5.9.6. Environment variables in MPI processes

The Job Operation Software sets the following environment variable in MPI processes.
For details, please refer to “2.3.6.10 Environment variable in MPI processes” of “Job Operation Software End-user’s Guide”.

Environment variables name

contents

PMIX_RANK

The rank number of the MPI process is set in decimal.

PLE_RANK_ON_NODE

The identification number of the MPI process in the compute node is set in decimal.
An identification number is a unique number assigned within an MPI process belonging to the same MPI_COMM_WORLD on the same compute node, starting with 0.

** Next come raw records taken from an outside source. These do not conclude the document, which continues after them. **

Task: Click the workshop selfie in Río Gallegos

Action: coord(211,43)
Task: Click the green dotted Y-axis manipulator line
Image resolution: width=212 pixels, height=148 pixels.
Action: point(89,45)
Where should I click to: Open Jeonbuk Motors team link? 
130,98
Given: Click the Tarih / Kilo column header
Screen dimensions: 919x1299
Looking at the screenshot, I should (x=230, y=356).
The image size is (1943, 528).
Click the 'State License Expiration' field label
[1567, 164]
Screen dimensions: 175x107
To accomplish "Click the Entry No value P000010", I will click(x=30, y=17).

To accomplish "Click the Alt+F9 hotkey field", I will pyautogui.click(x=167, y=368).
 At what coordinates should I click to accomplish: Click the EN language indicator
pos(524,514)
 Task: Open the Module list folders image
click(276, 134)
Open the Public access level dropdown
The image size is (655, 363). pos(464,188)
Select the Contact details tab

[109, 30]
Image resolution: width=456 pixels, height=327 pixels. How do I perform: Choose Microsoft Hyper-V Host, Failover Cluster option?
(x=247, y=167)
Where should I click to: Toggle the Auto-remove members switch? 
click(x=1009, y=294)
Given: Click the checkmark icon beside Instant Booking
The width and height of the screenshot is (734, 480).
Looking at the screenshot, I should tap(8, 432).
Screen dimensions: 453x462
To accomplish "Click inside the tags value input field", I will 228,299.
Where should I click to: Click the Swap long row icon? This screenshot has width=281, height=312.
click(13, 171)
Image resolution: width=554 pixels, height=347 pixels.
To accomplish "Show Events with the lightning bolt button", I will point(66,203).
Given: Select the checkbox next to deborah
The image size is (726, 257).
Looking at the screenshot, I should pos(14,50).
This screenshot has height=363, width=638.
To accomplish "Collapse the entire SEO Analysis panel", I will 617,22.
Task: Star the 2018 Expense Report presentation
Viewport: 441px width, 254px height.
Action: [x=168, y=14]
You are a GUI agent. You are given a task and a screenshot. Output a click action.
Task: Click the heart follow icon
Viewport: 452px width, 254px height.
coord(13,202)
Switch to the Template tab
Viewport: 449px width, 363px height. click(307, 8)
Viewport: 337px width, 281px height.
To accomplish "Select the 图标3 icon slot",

5.9.7. Specifying an execution start time

Normally, the jobs submitted by users are executed as soon as possible, with the execution order determined according to resource availability and priority. However, users can specify execution start times.
To specify an execution start time, use the --at option of the pjsub command in the following format.

Format

Description

--at YYYYMMDD[hhmm]

YYYY is the year, MM is the month, and DD is the day.
hh is the hour, and mm is the minute. If hhmm is omitted, 00:00 is assumed specified.
The specification in seconds is not available.
The following example shows the submission of a job with the execution start time specified.
[_LNlogin]$ pjsub --at 202208011511 job.sh # Execution of job.sh starts at 15:11 on August 1, 2022.

Attention

  • Specifying the execution start time (--at option) is available only for paid users.

  • A job with the execution start time specified is never executed before the specified time even when there are free resources. Furthermore, it may be executed later than the specified time, depending on the availability of resources.

  • An interactive job cannot have a specified execution start time. If one is specified, it is ignored.